• **Exercise material**
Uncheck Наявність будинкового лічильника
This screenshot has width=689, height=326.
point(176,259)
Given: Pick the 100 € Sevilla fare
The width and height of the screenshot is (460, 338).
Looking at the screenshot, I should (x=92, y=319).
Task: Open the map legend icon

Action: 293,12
==
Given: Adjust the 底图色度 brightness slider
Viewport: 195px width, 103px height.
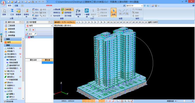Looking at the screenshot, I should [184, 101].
--
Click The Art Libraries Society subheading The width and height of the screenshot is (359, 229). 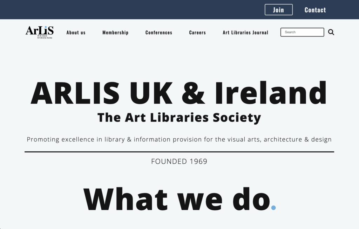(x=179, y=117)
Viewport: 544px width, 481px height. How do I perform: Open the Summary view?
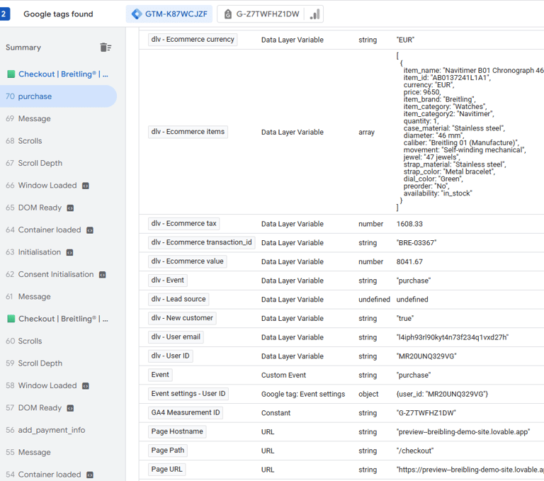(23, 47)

• **Exercise requirements**
Say how many lines in the records hold the string "Given". Give no other words.

• **Task output**
2